Wer den Gurt nicht anlegt, muss in Spanien mit einer Strafe ab 200 EUR rechnen. In Griechenland kostet der fehlende Gurt sogar 350 EUR.

Telefonieren am Steuer

Wer während der Fahrt ohne Freisprecheinrichtung telefoniert, muss mit saftigen Strafen rechnen. So sind in Frankreich mindestens 135, in Italien 165 EUR und in Spanien mindestens 200 EUR fällig.

Überhöhte Geschwindigkeit

Auch für Verstöße gegen Tempolimits muss man tief ins Börserl greifen. Überschreitungen von 20 km/h kosten in Italien mindestens 175 EUR (nachts sogar nochmal ein Drittel mehr) und in der Schweiz umgerechnet ab 165 EUR.

Rotlichtverstoß

Der Strafrahmen für das „Überfahren" einer roten Ampel reicht in Deutschland von 90 bis 360 EUR. In Slowenien kostet das Delikt 300 EUR und in der Schweiz umgerechnet rund 225 EUR.

Falschparken

Wer sein Fahrzeug nicht ordnungsgemäß parkt, kommt in einigen Ländern nicht billig davon. Fürs Falschparken wird man in Spanien mit bis zu 200 EUR gestraft, in Ungarn bis rund 275 EUR. Nicht nur Parken an unerlaubter Stelle, sondern auch ohne Ticket kann teuer werden: Nach wie vor erhalten Club-Mitglieder Forderungen über ca. 200 EUR, weil sie vor Jahren ohne Ticket in Kroatien geparkt haben. Daher: Unbedingt vor Ort informieren", so die Juristin.

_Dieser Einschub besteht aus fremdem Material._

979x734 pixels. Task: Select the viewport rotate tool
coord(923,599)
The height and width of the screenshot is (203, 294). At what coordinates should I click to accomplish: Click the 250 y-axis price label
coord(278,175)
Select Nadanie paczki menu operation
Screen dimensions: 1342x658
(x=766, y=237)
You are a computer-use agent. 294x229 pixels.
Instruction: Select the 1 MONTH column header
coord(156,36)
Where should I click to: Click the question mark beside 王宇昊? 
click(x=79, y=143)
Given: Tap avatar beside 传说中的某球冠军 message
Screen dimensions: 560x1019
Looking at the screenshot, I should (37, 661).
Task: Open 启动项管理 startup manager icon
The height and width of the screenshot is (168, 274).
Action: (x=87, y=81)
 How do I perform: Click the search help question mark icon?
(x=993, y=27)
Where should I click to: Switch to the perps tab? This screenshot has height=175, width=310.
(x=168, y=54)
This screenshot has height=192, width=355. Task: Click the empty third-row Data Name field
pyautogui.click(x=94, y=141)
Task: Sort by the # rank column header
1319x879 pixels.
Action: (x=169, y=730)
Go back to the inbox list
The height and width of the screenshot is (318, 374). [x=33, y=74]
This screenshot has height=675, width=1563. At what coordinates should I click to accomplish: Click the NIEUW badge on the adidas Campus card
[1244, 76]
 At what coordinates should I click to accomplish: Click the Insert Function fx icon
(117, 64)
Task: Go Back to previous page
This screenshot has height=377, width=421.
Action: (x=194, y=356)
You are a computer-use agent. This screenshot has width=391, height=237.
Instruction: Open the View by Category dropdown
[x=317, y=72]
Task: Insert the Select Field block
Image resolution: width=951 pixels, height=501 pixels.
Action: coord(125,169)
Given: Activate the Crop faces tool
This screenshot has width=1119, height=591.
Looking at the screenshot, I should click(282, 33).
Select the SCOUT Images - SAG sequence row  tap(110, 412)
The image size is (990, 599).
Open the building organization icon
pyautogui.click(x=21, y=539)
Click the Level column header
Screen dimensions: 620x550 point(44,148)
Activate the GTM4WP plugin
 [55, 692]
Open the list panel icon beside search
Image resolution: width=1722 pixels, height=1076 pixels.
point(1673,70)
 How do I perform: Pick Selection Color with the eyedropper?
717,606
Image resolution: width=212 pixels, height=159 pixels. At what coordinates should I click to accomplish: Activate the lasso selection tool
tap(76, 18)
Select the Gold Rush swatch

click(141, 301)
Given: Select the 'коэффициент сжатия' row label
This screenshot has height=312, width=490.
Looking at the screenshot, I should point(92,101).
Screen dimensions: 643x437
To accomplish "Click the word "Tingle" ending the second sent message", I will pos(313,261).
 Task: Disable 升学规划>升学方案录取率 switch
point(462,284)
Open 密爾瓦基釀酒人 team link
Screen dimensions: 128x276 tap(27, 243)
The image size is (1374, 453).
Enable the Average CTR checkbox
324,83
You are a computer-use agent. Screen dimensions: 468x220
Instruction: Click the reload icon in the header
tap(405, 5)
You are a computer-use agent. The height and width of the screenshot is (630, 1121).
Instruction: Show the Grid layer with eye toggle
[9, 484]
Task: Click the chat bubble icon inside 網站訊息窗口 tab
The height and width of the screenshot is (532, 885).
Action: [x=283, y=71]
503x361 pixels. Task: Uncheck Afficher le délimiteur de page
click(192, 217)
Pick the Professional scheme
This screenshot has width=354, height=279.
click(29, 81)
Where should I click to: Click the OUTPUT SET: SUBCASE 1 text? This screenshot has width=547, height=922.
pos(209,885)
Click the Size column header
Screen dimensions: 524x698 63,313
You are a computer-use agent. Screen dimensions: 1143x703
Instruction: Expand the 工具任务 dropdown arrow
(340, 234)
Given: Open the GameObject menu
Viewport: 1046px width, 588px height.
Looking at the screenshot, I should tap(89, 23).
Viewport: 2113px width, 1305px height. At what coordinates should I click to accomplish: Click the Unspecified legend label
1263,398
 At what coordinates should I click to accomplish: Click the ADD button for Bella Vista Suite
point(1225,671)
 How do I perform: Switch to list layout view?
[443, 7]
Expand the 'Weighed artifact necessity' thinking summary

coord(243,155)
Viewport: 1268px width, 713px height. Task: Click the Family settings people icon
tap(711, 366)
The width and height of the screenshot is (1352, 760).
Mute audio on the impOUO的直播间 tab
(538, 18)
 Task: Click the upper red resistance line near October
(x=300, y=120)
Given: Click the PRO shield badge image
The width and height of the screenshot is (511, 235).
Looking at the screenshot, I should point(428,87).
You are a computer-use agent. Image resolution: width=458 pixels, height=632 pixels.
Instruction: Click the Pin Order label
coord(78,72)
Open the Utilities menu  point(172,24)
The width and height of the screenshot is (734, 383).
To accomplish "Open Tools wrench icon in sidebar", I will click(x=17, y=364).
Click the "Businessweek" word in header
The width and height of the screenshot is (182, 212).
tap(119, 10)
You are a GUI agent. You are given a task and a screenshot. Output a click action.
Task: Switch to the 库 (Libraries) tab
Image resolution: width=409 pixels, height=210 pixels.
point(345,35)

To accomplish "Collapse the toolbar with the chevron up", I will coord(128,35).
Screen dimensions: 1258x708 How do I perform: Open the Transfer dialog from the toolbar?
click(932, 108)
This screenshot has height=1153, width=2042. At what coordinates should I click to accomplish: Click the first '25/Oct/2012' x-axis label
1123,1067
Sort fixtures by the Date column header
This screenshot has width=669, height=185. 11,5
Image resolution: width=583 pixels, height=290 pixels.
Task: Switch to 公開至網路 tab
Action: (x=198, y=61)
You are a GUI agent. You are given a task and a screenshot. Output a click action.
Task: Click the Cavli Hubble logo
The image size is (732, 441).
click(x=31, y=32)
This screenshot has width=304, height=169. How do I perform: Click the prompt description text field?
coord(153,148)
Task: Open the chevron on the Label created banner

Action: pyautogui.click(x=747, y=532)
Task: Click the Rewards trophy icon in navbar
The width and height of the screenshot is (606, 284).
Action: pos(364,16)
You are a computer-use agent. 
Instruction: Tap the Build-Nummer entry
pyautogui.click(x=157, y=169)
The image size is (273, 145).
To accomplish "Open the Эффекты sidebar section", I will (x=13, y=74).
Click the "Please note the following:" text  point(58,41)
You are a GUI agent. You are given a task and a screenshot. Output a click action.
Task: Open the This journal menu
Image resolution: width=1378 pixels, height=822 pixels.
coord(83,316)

Wer Strafe rasch bezahlt, kann sparen

„Ist ein Verstoß geschehen, kommt man 'am günstigsten' davon, wenn man die Strafe gleich vor Ort zahlt oder so schnell wie möglich überweist", sagt die Juristin. In manchen Ländern werden bei rascher Bezahlung erhebliche Rabatte gewährt: So wird z. B. in Spanien bei Bezahlung der Strafe innerhalb von 20 Tagen nur der halbe Betrag fällig. In Italien ist ein Nachlass von 30% bei Begleichung binnen fünf Tagen möglich – wird die Strafe hingegen nicht binnen 60 Tagen bezahlt, verdoppelt sich der zu zahlende Betrag.

Offene Strafen in EU

vollstreckbar Offene Strafen aus dem EU-Ausland können in Österreich zwangsweise eingetrieben werden. „Verkehrssicherheitsrelevante Verstöße werden aufgrund eines optimierten Halterdatenaustauschs innerhalb der EU effektiver verfolgt. Daher sollten ausländische Strafzettel keinesfalls ignoriert werden", rät Pronebner. „Auch bei der Wiedereinreise in das Urlaubsland ist die Einforderung der Strafe möglich."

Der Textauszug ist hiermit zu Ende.